## TEXT SHOWN
------------

That New Black Magic
In the early years of the cold war, enter Kelly Johnson and an clean sheet of paper--long enough to accommodate an 80-foot wingspan.
- By William E. Burrows
- Air & Space magazine, January 1999
On Friday, November 26, 1954, Lockheed Aircraft's chief engineer, Clarence L. "Kelly" Johnson, called Edward Baldwin, Elmer Gath, and three other trusted engineers into his office, which was then at the Burbank Airport, near Los Angeles. Baldwin specialized in structures, Gath in engines. Starting the following Monday morning, Johnson said, they would be working on a project for the Central Intelligence Agency. It was so secret that the next 18 months to two years would have to constitute a blank spot on their resumes. Within eight months, Johnson said, they were going to build the world's first dedicated spyplane.
Even after World War II, the United States had gathered aerial intelligence by stuffing a fighter or bomber full of cameras and assigning it the prefix "R" for "reconnaissance." But in late 1953, the Air Force recognized the need for aircraft designed specifically to perform long-range aerial reconnaissance. The cold war had changed the military situation dramatically. Soviet nuclear weapons, ballistic missiles, and the economic and military structures that supported them were hidden behind a heavily defended curtain surrounding a landmass that spanned 11 time zones. The United States, fearful of a devastating nuclear surprise attack, was frantic to know what was going on. And the key to peering deep into forbidden territory was as obvious in the early 1950s as it had been in the Civil War, when the Army of the Potomac had launched observation balloons: You had to get up high.
In 1953 Bell and Fairchild had been invited to submit designs for an all-new high flier, while Martin was tasked with modifying the B-57, its version of the English Electric Canberra. All three were burdened with armor, systems, and heavy, high-G-tolerant structure, and Johnson knew that even a big wing could lift an airplane to 70,000 feet only if its weight were radically reduced. As an airplane climbs, its true airspeed increases in a linear manner until engine thrust begins to fall off. But indicated airspeed, which measures the force of the relative wind, diminishes constantly as the density of the air decreases in a long climb. At 70,000 feet, an airplane might be scooting through the air at an actual speed of 500 mph, but the pilot's airspeed indicator may register only about 125 mph--closer to the speed at which sailplanes cruise at lower altitudes. To the wing, it feels as if there's less wind, so it produces less lift and supports less weight.

------------

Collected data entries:
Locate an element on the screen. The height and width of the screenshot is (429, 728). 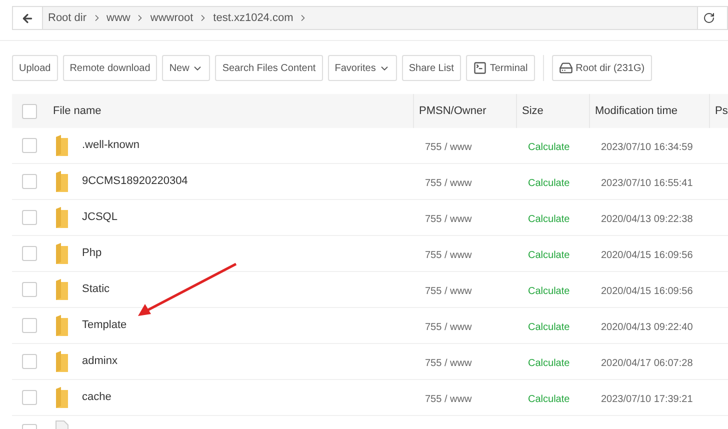
table-cell: 2020/04/17 06:07:28 is located at coordinates (647, 363).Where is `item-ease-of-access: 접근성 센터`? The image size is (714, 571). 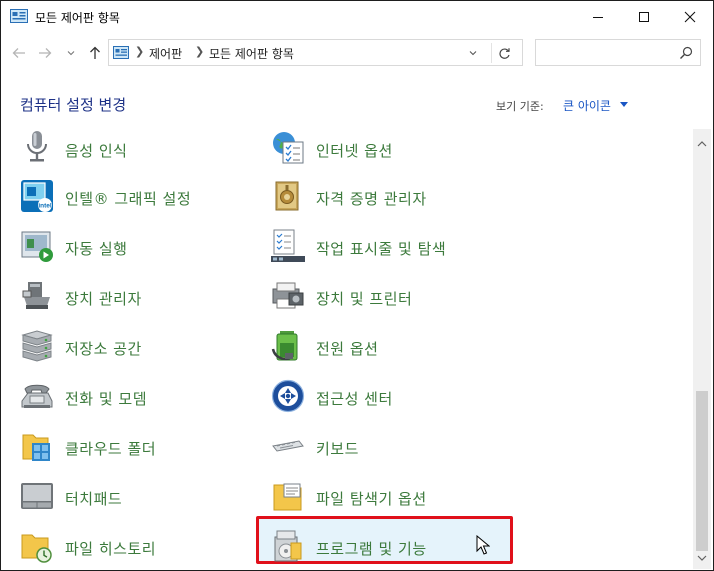 item-ease-of-access: 접근성 센터 is located at coordinates (386, 399).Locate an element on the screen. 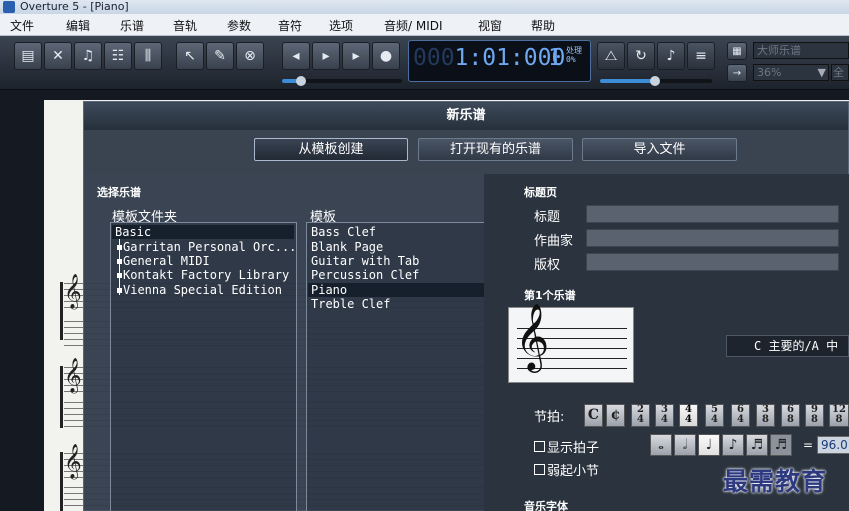 The height and width of the screenshot is (511, 849). tab-open-existing-score: 打开现有的乐谱 is located at coordinates (496, 150).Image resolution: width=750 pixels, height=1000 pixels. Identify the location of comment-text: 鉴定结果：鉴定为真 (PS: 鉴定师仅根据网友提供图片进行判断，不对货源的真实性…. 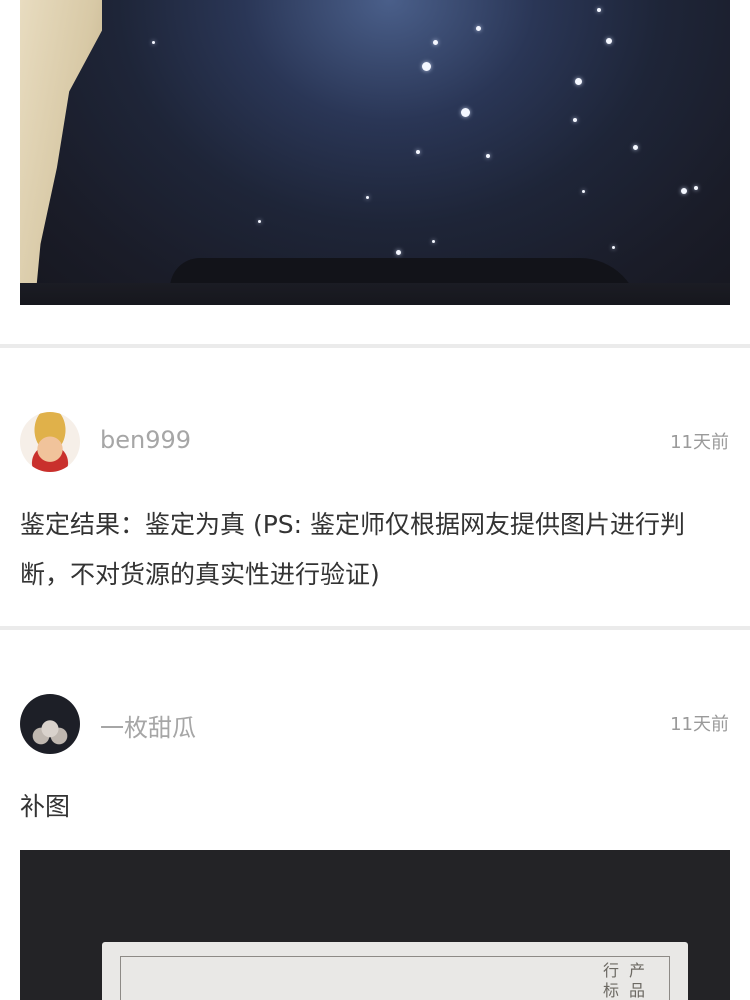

------------

## LIST OF TASKS
• 1. In the spyplane article, what did Edward Baldwin specialize in?
• 2. In the spyplane article, rewrite the passage starting at "Even after World" and ending at "get up high.", swapping "Air Force" for "Navy".

## OUTPUTS BY TASK
• 1. Structures.

• 2.
Even after World War II, the United States had gathered aerial intelligence by stuffing a fighter or bomber full of cameras and assigning it the prefix "R" for "reconnaissance." But in late 1953, the Navy recognized the need for aircraft designed specifically to perform long-range aerial reconnaissance. The cold war had changed the military situation dramatically. Soviet nuclear weapons, ballistic missiles, and the economic and military structures that supported them were hidden behind a heavily defended curtain surrounding a landmass that spanned 11 time zones. The United States, fearful of a devastating nuclear surprise attack, was frantic to know what was going on. And the key to peering deep into forbidden territory was as obvious in the early 1950s as it had been in the Civil War, when the Army of the Potomac had launched observation balloons: You had to get up high.